Changes in the Welfare Reform and Work Act 2016

01 June 2016
Issue 252 (June 2016)

The Welfare Reform and Work Act 2016 received royal assent on 16 March 2016. Mike Spencer summarises the key changes to social security legislation.

Benefit cap reduction

Sections 8 and 9 of the Act will lower the benefit cap to £20,000 per year for couples and lone parents and £13,400 for single claimants, exceptin Greater London where the cap will be £23,000 (for families) and £15,410 (for singles) per year. The government intends to phase in the reduction in the cap over autumn 2016.

During the passage of the Bill, an amendment was passed removing carer’s allowance (CA) from the benefits included within the cap. Lord Freud announced that regulations will be introduced to exempt anyone who has an ‘underlying entitlement’ to CA from the cap entirely. This was in response to the High Court’s decision in R (Hurley) v Secretary of State for Work and Pensions [2015] EWHC 3382 (Admin). The government has also changed the discretionary housing payment guidance to encourage local authorities to prioritise carers affected by the cap.

The Act also allows the Secretary of State to review and adjust the level of the cap by way of regulations passed by affirmative resolution procedure in order to take account of ‘the national economic situation’ and ‘any other matters that the Secretary of State considers relevant’.

Benefit freeze

Sections 11 and 12 of the Act place a freeze on the level of certain working-age social security benefits and tax credit amounts for the next four years. Income support, jobseeker’s allowance, employment and support allowance (ESA), housing benefit, universal credit (UC), the individual child elements of child tax credit (CTC) and most elements of working tax credit have all been frozen.

Two-child limit

Sections 13 and 14 limit entitlement to the child element of CTC and UC to a maximum of two children in each household. For CTC, the limit will only apply to third or subsequent children born after April 2017. For UC, the limit will apply to all new claims made after April 2017, unless a child element was payable for that child within the last six months. The ‘family element’ for CTC and the ‘first child premium’ for UC are also abolished.

Disabled children in receipt of disability living allowance are eligible for a disabled child element in CTC or a severely disabled child element for UC. However, if the disabled child is a third or subsequent child, a reduced element will be paid, reflecting the difference between the existing disabled child element and the child element.

Note that the Act allows the Secretary of State to lay down exceptions in regulations. No regulations have been published, but the government has said that exemptions will be included for children born as a result of rape, multiple births, sibling adoption and kinship carers.

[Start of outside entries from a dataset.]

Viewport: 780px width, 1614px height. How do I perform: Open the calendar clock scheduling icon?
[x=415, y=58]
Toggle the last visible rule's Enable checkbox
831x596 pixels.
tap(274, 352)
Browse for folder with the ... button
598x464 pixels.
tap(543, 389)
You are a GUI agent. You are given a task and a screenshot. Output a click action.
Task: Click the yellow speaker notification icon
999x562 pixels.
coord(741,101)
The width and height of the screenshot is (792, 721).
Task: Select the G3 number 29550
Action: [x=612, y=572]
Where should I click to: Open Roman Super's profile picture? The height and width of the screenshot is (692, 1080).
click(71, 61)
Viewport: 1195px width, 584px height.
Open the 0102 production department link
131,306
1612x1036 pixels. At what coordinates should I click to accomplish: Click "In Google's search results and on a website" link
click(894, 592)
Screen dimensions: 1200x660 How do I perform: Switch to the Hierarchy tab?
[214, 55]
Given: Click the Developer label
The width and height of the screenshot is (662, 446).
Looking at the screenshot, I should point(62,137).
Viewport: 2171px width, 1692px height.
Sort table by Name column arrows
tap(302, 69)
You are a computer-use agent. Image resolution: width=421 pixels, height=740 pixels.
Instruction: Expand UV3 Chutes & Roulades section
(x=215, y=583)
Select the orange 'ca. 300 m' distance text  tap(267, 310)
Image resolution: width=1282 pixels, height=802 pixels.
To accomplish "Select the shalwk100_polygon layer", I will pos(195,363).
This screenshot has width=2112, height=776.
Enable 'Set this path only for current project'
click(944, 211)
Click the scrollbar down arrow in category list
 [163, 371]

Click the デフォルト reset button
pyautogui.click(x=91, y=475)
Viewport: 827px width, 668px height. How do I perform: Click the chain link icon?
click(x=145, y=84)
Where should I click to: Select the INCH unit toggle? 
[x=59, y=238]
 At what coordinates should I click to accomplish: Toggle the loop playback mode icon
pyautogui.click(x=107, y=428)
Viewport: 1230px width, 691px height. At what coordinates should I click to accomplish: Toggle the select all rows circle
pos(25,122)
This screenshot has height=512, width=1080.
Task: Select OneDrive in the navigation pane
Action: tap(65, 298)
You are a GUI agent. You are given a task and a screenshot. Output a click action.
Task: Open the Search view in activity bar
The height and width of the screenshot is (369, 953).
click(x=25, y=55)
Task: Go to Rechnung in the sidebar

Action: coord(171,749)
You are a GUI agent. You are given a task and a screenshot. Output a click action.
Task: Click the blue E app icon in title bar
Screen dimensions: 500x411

Abolition of the work-related activity component

Sections 15 and 16 abolish the work-related activity component for ESA and the limited capability for work element of UC. The government has said this will be implemented from April 2017, with transitional protection for existing claimants.

Conditionality for responsible carers claiming universal credit

The Act increases conditionality for responsible carers (ie, lone parents and main carers in couples) of children under five. Parents of three- and four-year-olds will be expected to be available for and actively seeking work. Parents of two-year-olds will be required to attend work-focused interviews and will be subject to a work preparation requirement, while parents of one-year-olds will continue to be required to attend work-focused interviews. This will come into effect in April 2017.

The government has announced that 30 hours of free childcare will be available from September 2017.

Under Regulation 88(2)(a) of the Universal Credit Regulations 2013, the Secretary of State can reduce the expected number of hours for which a responsible carer must search for work to a number that is compatible with her/his caring responsibilities.